La computation partagée : l’informatique comme corps possiblement multi-cellulaire
  imaginer en quoi c’est une stratégie win-win que de partager les ressources processorielles


Le cyberspace est un autre monde mais pas un monde autre / la cyciety et le cysial / cyberté et cyberty
  Il serait plus juste en effet de dire que nous sommes pris dans un mouvement de surdétermination que nous ne pouvions aisément anticiper mais qui n’indique pas un Autre au sens de l’impossible humain. La meilleure preuve en est l’usage que l’on fait d’abord des moyens informatiques.
  Le numérique, un dictat au non-numérique ? cas de la position des artistes
La forme pseudo-anarchiste ou libertarienne des premiers temps du réseau ne peut disparaître car elle se révèlera plus intéressante que toute forme édulcorée des fonctions qu’elle a désigné.
  Si le web représente une accélération/augmentation de ce qu’offre le réseau, c’est parce qu’il y ajoute des fonctionnalités (par une extension non du calculable mais du calculé). Ne pas oublier que diminuer l’étendue du calculé est une diminution de connaissance (discutable), mais en tout cas, on ne peut diminuer l’étendue du calculable sans mettre en péril l’objet ordinant


Tant qu’il y aura des programmeurs, l’économie du savoir mathématique
  La mathématique se découvre / n’est pas immanente aux dispositifs = on ne peut attendre+craindre le règne des machines si toutefois elles restent des machines / le mathémable requiert une expérience du monde
  Une mathématique éthique appliquée ? Diaconnectique de la connaissance ou singularité technologique ou courbure infinie (Theodore Modis) ?
  redistribution des temps, connaître de façon indépendante = connaître tard, passer son master à 30 ans = moins dépendre de la famille et plus de l’état présent de la connaissance et ce que cela permet / être hacker et apprendre à penser
  le programmeur comme extenseur de la cyciety ?
  Le savoir mathématique, un modèle de connaissance horizontal et partagé ? pronostic d’une transmission des savoirs mathématiques et du calculable du fait du recours au dispositif ordinant et réplicatif.

DONNÉES FOURNIES:

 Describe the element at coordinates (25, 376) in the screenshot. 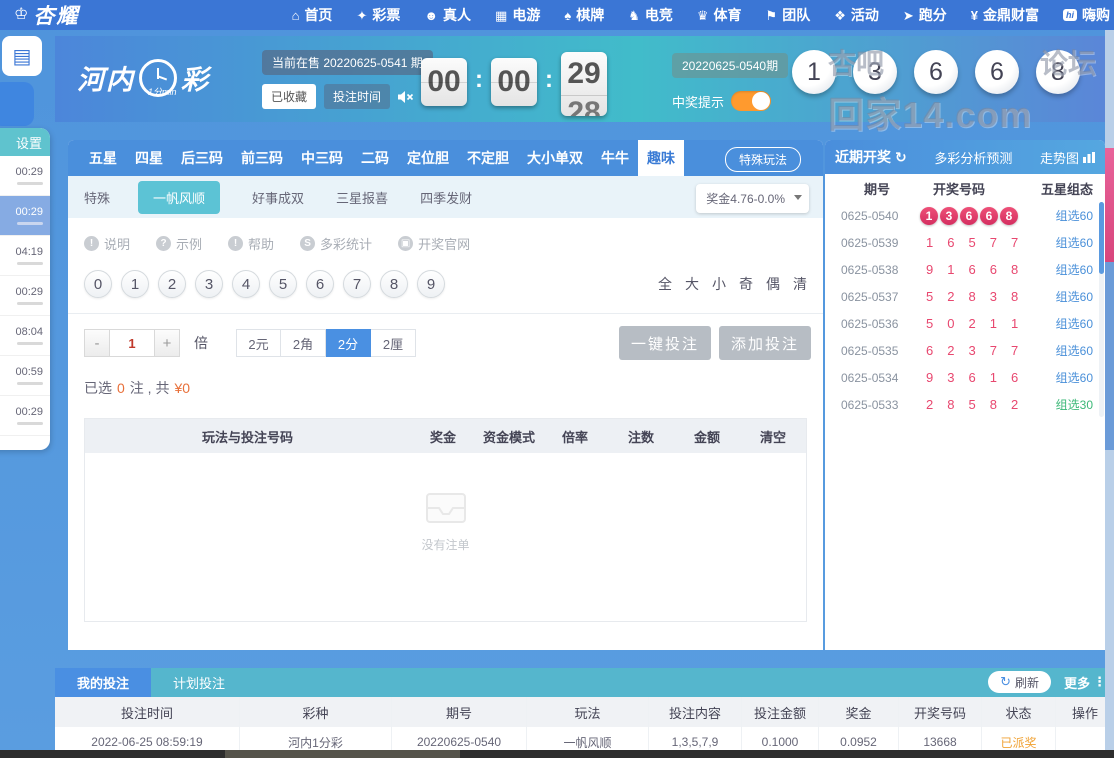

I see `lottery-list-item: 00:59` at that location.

CONSIGNE: Recopiez sans rien changer le passage du texte qui commence aux mots « Le cyberspace est » et se termine après les mots « qu’elle a désigné. ». Appuyez-vous uniquement sur le texte.

RÉPONSE:
Le cyberspace est un autre monde mais pas un monde autre / la cyciety et le cysial / cyberté et cyberty
  Il serait plus juste en effet de dire que nous sommes pris dans un mouvement de surdétermination que nous ne pouvions aisément anticiper mais qui n’indique pas un Autre au sens de l’impossible humain. La meilleure preuve en est l’usage que l’on fait d’abord des moyens informatiques.
  Le numérique, un dictat au non-numérique ? cas de la position des artistes
La forme pseudo-anarchiste ou libertarienne des premiers temps du réseau ne peut disparaître car elle se révèlera plus intéressante que toute forme édulcorée des fonctions qu’elle a désigné.